Detection of Human beta ‑Arrestin 1 by Western Blot. Western blot shows lysates of human peripheral blood mononuclear cells under reducing (R) and non-reducing (NR) conditions. PVDF membrane was probed with 2 µg/mL Rat Anti-Human beta ‑Arrestin 1 Monoclonal Antibody (Catalog # MAB45601) followed by HRP-conjugated Anti-Rat IgG Secondary Antibody (Catalog # HAF005). A specific band for beta ‑Arrestin 1 was detected at approximately 60 kDa (as indicated). This experiment was conducted under reducing conditions and using Immunoblot Buffer Group 1.
Preparation and Storage
Reconstitute at 0.5 mg/mL in sterile PBS.
The product is shipped at ambient temperature. Upon receipt, store it immediately at the temperature recommended below. *Small pack size (SP) is shipped with polar packs. Upon receipt, store it immediately at -20 to -70 °C
Stability & Storage
Use a manual defrost freezer and avoid repeated freeze-thaw cycles.
12 months from date of receipt, -20 to -70 °C as supplied.
1 month, 2 to 8 °C under sterile conditions after reconstitution.
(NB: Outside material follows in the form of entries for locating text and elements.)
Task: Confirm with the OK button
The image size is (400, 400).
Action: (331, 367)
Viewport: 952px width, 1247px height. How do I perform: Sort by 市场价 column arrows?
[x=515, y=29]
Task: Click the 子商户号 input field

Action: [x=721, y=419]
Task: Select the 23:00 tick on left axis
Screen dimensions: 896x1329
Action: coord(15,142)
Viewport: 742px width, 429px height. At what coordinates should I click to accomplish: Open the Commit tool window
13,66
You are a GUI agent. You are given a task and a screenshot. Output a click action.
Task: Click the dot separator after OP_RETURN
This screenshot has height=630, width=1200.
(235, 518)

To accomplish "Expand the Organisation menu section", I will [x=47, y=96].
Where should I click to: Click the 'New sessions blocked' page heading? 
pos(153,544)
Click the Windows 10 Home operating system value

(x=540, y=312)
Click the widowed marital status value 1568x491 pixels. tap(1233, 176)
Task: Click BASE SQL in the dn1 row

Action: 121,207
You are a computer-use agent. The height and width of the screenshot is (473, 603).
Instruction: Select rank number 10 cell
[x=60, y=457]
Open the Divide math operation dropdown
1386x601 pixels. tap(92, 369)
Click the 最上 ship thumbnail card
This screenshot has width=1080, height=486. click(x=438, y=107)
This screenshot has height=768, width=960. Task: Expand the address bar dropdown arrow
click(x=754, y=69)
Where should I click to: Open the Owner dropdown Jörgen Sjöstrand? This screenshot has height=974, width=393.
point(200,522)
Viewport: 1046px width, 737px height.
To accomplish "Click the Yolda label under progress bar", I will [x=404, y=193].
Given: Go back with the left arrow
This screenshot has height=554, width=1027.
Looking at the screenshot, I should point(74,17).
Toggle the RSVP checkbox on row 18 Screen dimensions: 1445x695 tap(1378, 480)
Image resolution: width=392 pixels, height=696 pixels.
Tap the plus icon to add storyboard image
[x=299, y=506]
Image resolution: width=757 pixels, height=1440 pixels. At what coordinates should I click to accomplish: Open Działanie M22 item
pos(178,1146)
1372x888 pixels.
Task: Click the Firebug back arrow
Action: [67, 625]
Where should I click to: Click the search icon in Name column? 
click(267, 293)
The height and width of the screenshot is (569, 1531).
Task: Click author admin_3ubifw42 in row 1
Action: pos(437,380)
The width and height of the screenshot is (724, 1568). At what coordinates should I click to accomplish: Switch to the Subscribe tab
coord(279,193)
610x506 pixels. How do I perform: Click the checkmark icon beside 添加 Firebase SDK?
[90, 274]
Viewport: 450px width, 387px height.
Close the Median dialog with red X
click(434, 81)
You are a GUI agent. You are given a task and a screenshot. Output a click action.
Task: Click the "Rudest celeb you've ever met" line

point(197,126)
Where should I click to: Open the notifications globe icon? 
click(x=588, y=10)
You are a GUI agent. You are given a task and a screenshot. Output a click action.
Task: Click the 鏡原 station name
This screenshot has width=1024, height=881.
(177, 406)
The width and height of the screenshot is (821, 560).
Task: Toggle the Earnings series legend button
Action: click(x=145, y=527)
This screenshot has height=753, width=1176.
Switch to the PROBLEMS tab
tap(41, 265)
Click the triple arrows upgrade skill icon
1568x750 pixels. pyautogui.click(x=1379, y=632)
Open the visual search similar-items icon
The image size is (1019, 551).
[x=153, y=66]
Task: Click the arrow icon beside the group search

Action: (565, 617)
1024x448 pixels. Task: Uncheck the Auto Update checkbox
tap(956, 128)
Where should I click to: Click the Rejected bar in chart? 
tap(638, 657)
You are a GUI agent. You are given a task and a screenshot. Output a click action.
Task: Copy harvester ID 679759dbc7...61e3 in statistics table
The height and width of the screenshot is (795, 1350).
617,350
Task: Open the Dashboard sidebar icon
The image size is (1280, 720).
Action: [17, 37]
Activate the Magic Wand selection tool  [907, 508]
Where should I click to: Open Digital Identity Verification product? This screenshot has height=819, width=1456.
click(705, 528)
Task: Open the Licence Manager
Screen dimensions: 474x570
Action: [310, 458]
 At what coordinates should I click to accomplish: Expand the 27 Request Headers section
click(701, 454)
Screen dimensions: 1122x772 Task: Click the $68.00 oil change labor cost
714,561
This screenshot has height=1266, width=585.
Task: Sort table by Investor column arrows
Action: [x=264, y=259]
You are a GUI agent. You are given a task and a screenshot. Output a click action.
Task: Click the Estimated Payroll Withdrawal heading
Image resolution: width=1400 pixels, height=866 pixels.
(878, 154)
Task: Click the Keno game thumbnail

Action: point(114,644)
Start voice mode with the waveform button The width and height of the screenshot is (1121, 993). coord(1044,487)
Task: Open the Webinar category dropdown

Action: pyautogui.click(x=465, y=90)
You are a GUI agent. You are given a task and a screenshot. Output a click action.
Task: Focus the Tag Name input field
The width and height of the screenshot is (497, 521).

6 months, -20 to -70 °C under sterile conditions after reconstitution.
Background: beta-Arrestin 1
The Arrestin family consists of four members: Arrestin 1 (visual Arrestin), Arrestin 2 ( beta -Arrestin 1), Arrestin 3 ( beta -Arrestin 2), and Arrestin 4 (cone Arrestin). While visual and cone Arrestins are found almost exclusively in the retina, beta -Arrestins 1 and 2 are ubiquitously expressed, and were initially described as negative regulators of G protein-coupled receptor (GPCR) signaling. More recently, beta -Arrestins have been determined to serve as scaffolds for various signaling pathways, including the MAPK cascades activating ERK2, p38 alpha, and JNK3. These beta -Arrestin scaffolds tie together the appropriate kinases in series, forming a discreet signaling module that localizes components to specific subcellular environments and facilitates greater kinase activation.